● Your task: Present the data below as a Markdown table with the columns "Row" and "Line," numbering each line in order and leaving out blank lines.

(Dataset entries)
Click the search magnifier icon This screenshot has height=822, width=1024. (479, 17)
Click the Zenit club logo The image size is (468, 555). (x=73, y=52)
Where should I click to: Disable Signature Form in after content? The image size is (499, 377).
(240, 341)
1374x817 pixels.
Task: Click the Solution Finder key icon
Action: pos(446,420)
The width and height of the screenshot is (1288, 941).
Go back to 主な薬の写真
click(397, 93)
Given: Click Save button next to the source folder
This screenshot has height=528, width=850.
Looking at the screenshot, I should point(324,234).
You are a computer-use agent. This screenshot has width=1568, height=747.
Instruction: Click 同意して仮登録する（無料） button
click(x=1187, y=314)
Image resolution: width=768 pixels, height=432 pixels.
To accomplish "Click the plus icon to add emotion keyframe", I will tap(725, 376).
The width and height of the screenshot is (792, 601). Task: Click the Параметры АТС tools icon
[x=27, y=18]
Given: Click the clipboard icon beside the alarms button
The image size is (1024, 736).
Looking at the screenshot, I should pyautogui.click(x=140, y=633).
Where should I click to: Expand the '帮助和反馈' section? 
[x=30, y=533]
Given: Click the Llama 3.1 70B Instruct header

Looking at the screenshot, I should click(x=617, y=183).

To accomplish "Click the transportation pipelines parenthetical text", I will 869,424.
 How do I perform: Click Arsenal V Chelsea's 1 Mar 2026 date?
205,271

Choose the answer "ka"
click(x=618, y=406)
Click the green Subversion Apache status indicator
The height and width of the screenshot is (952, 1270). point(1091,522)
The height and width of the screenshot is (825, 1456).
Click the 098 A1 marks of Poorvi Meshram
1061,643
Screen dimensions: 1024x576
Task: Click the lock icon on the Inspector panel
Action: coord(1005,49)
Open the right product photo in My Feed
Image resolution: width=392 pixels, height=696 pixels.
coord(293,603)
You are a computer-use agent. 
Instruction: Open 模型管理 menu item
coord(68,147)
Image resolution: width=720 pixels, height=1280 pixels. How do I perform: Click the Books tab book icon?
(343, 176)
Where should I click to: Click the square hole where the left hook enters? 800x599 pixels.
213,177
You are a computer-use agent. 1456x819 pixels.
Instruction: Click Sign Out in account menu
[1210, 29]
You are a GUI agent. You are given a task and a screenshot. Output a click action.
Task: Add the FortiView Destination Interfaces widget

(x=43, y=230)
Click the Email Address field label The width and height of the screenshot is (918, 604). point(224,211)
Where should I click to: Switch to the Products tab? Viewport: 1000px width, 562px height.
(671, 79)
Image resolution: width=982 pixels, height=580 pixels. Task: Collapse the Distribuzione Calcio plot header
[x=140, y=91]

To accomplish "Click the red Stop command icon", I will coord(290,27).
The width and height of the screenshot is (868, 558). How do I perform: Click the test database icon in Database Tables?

● Finished task:
| Row | Line |
|---|---|
| 1 | Click the search magnifier icon This screenshot has height=822, width=1024. (479, 17) |
| 2 | Click the Zenit club logo The image size is (468, 555). (x=73, y=52) |
| 3 | Where should I click to: Disable Signature Form in after content? The image size is (499, 377). |
| 4 | (240, 341) |
| 5 | 1374x817 pixels. |
| 6 | Task: Click the Solution Finder key icon |
| 7 | Action: pos(446,420) |
| 8 | The width and height of the screenshot is (1288, 941). |
| 9 | Go back to 主な薬の写真 |
| 10 | click(397, 93) |
| 11 | Given: Click Save button next to the source folder |
| 12 | This screenshot has height=528, width=850. |
| 13 | Looking at the screenshot, I should point(324,234). |
| 14 | You are a computer-use agent. This screenshot has width=1568, height=747. |
| 15 | Instruction: Click 同意して仮登録する（無料） button |
| 16 | click(x=1187, y=314) |
| 17 | Image resolution: width=768 pixels, height=432 pixels. |
| 18 | To accomplish "Click the plus icon to add emotion keyframe", I will tap(725, 376). |
| 19 | The width and height of the screenshot is (792, 601). Task: Click the Параметры АТС tools icon |
| 20 | [x=27, y=18] |
| 21 | Given: Click the clipboard icon beside the alarms button |
| 22 | The image size is (1024, 736). |
| 23 | Looking at the screenshot, I should pyautogui.click(x=140, y=633). |
| 24 | Where should I click to: Expand the '帮助和反馈' section?  |
| 25 | [x=30, y=533] |
| 26 | Given: Click the Llama 3.1 70B Instruct header |
| 27 | Looking at the screenshot, I should click(x=617, y=183). |
| 28 | To accomplish "Click the transportation pipelines parenthetical text", I will 869,424. |
| 29 |  How do I perform: Click Arsenal V Chelsea's 1 Mar 2026 date? |
| 30 | 205,271 |
| 31 | Choose the answer "ka" |
| 32 | click(x=618, y=406) |
| 33 | Click the green Subversion Apache status indicator |
| 34 | The height and width of the screenshot is (952, 1270). point(1091,522) |
| 35 | The height and width of the screenshot is (825, 1456). |
| 36 | Click the 098 A1 marks of Poorvi Meshram |
| 37 | 1061,643 |
| 38 | Screen dimensions: 1024x576 |
| 39 | Task: Click the lock icon on the Inspector panel |
| 40 | Action: coord(1005,49) |
| 41 | Open the right product photo in My Feed |
| 42 | Image resolution: width=392 pixels, height=696 pixels. |
| 43 | coord(293,603) |
| 44 | You are a computer-use agent.  |
| 45 | Instruction: Open 模型管理 menu item |
| 46 | coord(68,147) |
| 47 | Image resolution: width=720 pixels, height=1280 pixels. How do I perform: Click the Books tab book icon? |
| 48 | (343, 176) |
| 49 | Where should I click to: Click the square hole where the left hook enters? 800x599 pixels. |
| 50 | 213,177 |
| 51 | You are a computer-use agent. 1456x819 pixels. |
| 52 | Instruction: Click Sign Out in account menu |
| 53 | [1210, 29] |
| 54 | You are a GUI agent. You are given a task and a screenshot. Output a click action. |
| 55 | Task: Add the FortiView Destination Interfaces widget |
| 56 | (x=43, y=230) |
| 57 | Click the Email Address field label The width and height of the screenshot is (918, 604). point(224,211) |
| 58 | Where should I click to: Switch to the Products tab? Viewport: 1000px width, 562px height. |
| 59 | (671, 79) |
| 60 | Image resolution: width=982 pixels, height=580 pixels. Task: Collapse the Distribuzione Calcio plot header |
| 61 | [x=140, y=91] |
| 62 | To accomplish "Click the red Stop command icon", I will coord(290,27). |
| 63 | The width and height of the screenshot is (868, 558). How do I perform: Click the test database icon in Database Tables? |